Par DIOP, Macoumba (Nioro du Rip, septembre 2008)
Dans les années 1980, une partie de la population de la communauté rurale de Keur Moussa (région de Thiès) décide d’octroyer un champ d’une centaine d’hectare à un marabout. Avec l’extension progressive de cette exploitation agricole les détenteurs des champs situés à proximité et appartenant à une autre confrérie décident eux aussi de léguer leurs lopins de terre à leur marabout. L’explication donnée en son temps était que ces terres seraient exploitées et à eux la bénédiction du marabout et qu’il y aurait des retombées dans la confrérie.
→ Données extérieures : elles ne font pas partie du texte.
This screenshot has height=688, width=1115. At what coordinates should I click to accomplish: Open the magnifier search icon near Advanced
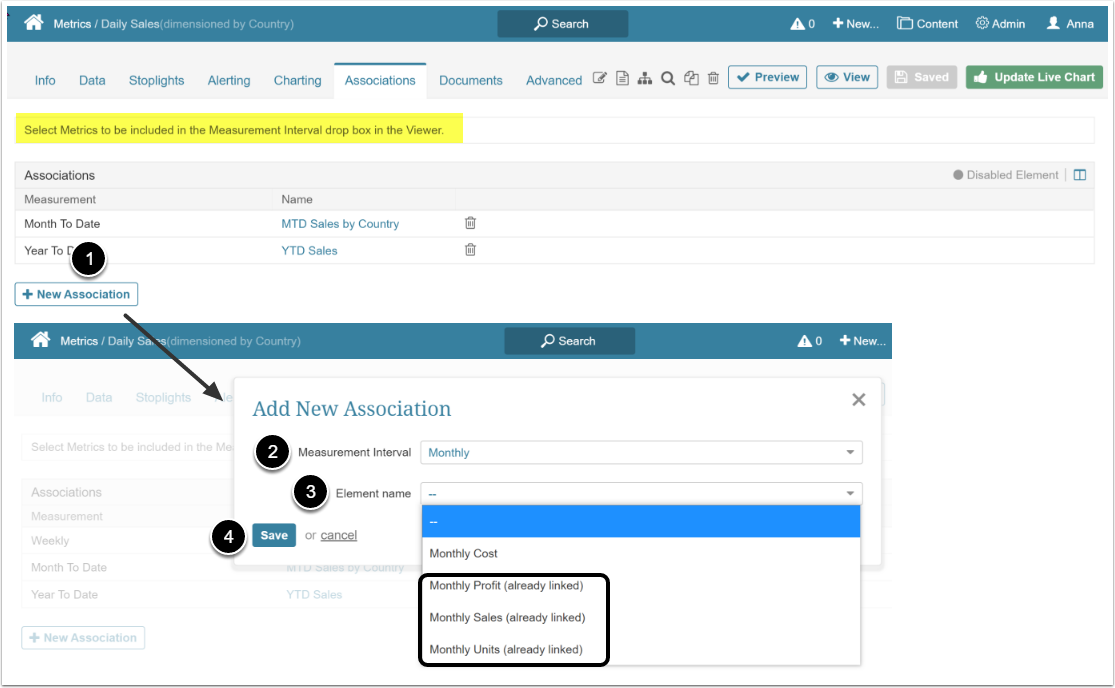click(x=668, y=80)
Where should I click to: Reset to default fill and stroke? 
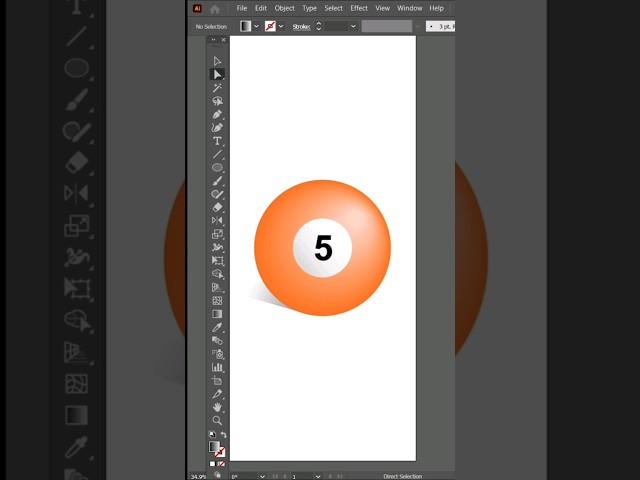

C’est ainsi que des hectares de terres furent défrichées, laissant place à un semi - désert. Pourtant, ces terres autrefois très fertiles servaient à la culture céréalière (sorgho, maïs) et maraîchère en pluviale. Ces terres étaient traversées par un marigot qui prenait sa source vers le plateau de Thiès et se déversait dans le lac Tamna en hivernage. Pendant la saison sèche, l’eau stagnait par endroits dans ce marigot tels des bassins de rétention et permettait d’avoir du poisson (carpes et silures), les activités maraîchères aux alentours, et des abreuvoirs pour le bétail.
Pourtant, malgré les avertissements de quelques personnes (surtout des jeunes) les populations s’obstinaient à laisser ces terres au marabout.
C‘est ainsi que ces terres défrichées et dénudées furent exposées à toute forme d’érosion ; ce qui a abouti à l’ensevelissement du marigot et à la disparition de toutes activités annexes.
Pour exploiter les lopins de terres à proximité du champ affecté au marabout, il a fallu creuser des puits qui peuvent aller jusqu’à 15 m de profondeur. Malheureusement, ces puits sont ensevelis chaque année du fait des inondations et des sables transportés par les eaux de ruissellement. Les parcelles qui, jadis étaient exploitées parce que exondées, sont partiellement ou totalement inondées maintenant en hivernage. Cette situation a poussé les populations à retourner emprunter des parcelles au même marabout sur leurs terres qu’ils lui ont eux-mêmes affectées. Le lit du marigot enseveli, a fait que la nappe est devenue plus profonde et les populations ont souffert énormément pour gagner leur pain. Pire, le marabout pour qu’il concède à prêter aux propriétaires authentiques quelques parcelles sont assujettis aux conditions suivantes : pas de plantation d’arbres, un puits cimenté avec obligation de renouveler sa demande de chaque année. La stratégie du marabout consiste à conserver pour de bon ces terres.
S’il est vrai que la terre constitue une richesse, elle n’en demeure pas moins aussi une source de conflits. Ces terres affectées à ce marabout sont exploitées sans tenir compte du souci de préserver l’environnement et des conséquences néfastes du déboisement sur le vécu des populations.
La dégradation de l’écosystème s’est même répercutée sur les activités agro -sylvo pastorales de toute la zone.
Les générations actuelles et futures sont obligées de s’exiler vers d’autres localités pour accéder à des terres cultivables.
Cette dégradation des terres exploitées par le marabout a pour conséquence la disparition de la faune ainsi que de la flore qui faisaient le bonheur de vivre dans cette zone.